* **STORED RECORDS**:

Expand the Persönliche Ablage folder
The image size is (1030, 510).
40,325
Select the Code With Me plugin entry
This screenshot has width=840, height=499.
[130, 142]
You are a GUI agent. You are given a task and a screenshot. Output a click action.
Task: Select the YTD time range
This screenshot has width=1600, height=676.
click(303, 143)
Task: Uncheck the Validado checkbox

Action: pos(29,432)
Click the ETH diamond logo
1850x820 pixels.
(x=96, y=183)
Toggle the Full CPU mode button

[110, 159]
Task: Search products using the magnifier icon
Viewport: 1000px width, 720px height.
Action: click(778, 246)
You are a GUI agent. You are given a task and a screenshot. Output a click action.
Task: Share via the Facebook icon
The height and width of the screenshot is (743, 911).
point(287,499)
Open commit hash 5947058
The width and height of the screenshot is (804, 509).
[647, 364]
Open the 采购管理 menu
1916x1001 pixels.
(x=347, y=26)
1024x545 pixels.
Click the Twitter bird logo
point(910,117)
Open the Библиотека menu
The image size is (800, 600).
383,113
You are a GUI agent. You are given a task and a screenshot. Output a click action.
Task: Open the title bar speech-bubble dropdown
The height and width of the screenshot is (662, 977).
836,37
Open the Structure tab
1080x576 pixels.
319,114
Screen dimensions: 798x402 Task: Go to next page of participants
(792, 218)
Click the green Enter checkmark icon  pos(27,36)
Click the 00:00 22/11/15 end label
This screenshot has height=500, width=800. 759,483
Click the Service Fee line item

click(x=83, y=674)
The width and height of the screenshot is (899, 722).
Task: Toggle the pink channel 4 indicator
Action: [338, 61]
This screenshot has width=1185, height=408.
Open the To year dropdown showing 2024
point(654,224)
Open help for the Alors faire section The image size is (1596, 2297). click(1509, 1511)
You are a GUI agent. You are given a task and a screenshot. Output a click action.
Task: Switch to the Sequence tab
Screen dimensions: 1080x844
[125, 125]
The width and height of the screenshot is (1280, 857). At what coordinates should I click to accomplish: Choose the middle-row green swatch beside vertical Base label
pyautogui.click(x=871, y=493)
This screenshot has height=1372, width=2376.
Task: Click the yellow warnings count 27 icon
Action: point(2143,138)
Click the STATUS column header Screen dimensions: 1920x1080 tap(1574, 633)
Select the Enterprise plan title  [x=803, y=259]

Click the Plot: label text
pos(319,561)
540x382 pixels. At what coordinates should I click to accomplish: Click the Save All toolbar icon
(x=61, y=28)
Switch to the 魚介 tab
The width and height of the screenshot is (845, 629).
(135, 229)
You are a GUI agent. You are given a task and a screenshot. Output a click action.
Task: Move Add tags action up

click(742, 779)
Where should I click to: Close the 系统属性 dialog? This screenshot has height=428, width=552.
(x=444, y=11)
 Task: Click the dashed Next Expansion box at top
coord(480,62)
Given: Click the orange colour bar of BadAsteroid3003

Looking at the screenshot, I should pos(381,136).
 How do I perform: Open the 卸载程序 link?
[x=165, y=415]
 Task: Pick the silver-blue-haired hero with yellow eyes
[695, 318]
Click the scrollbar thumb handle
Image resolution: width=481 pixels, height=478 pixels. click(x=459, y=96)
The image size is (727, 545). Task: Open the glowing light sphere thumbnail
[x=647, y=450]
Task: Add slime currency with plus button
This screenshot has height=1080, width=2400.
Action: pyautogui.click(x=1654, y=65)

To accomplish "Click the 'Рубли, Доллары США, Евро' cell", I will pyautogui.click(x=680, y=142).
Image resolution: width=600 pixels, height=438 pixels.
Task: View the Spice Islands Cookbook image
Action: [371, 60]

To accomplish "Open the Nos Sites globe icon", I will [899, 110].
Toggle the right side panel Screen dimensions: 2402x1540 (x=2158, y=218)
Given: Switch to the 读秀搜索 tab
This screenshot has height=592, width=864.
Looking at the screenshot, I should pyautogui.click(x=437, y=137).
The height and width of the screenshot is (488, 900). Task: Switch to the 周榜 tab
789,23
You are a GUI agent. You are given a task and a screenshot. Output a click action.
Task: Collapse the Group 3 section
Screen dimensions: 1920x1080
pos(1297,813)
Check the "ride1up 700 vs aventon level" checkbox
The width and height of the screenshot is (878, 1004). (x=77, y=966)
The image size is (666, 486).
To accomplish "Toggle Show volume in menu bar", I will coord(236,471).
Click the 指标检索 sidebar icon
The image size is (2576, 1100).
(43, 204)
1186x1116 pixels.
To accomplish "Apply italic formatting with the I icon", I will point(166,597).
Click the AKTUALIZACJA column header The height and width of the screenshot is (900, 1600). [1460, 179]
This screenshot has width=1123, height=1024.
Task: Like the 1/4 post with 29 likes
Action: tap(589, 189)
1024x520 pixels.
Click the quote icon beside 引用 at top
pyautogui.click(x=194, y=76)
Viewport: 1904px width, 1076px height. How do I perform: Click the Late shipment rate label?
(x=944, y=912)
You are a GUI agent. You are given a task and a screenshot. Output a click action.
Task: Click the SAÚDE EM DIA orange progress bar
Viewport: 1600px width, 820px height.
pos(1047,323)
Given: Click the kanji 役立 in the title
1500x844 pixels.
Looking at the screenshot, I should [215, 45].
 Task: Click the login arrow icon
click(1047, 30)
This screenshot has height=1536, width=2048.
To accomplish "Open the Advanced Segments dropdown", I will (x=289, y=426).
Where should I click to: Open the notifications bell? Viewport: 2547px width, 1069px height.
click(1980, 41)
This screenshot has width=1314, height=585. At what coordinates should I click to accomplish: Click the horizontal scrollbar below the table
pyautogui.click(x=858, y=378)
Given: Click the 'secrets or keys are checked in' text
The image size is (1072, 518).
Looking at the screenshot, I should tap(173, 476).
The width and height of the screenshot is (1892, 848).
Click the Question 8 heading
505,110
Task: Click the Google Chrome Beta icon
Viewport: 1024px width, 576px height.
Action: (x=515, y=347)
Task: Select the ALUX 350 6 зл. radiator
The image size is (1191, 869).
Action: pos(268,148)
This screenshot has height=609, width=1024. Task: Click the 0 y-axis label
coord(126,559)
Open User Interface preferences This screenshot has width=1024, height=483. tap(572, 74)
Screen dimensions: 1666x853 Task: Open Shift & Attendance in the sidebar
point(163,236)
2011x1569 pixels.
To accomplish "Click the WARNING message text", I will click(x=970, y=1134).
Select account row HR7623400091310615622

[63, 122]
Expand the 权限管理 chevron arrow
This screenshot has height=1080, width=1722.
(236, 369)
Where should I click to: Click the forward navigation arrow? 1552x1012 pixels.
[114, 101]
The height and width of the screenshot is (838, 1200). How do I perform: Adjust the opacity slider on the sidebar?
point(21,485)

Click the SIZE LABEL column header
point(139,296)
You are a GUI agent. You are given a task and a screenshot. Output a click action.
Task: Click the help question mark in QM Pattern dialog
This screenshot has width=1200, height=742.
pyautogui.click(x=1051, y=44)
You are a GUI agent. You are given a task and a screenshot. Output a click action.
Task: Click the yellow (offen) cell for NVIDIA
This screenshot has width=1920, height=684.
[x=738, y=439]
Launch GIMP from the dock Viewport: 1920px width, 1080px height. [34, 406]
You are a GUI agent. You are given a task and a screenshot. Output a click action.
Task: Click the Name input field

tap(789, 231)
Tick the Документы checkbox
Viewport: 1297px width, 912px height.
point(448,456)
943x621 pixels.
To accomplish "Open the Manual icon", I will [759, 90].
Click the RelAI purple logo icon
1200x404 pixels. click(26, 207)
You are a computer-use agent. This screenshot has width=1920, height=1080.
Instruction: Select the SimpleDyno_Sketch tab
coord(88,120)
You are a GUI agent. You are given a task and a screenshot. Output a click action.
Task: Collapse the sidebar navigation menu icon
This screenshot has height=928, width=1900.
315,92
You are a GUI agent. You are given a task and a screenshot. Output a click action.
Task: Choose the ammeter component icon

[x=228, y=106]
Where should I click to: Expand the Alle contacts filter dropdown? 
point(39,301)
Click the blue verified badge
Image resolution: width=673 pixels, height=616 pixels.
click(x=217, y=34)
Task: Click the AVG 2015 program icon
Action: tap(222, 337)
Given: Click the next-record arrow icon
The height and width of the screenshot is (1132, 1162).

* **PROBLEM TO SOLVE**: Copy every line of the material above that contains the string "dimensions", matching case exactly.

* **RESPONSE BELOW**:
Screen dimensions: 798x402 Task: Go to next page of participants
Screen dimensions: 1080x844
Click the STATUS column header Screen dimensions: 1920x1080 tap(1574, 633)
Toggle the right side panel Screen dimensions: 2402x1540 (x=2158, y=218)
Screen dimensions: 1920x1080
Screen dimensions: 1666x853 Task: Open Shift & Attendance in the sidebar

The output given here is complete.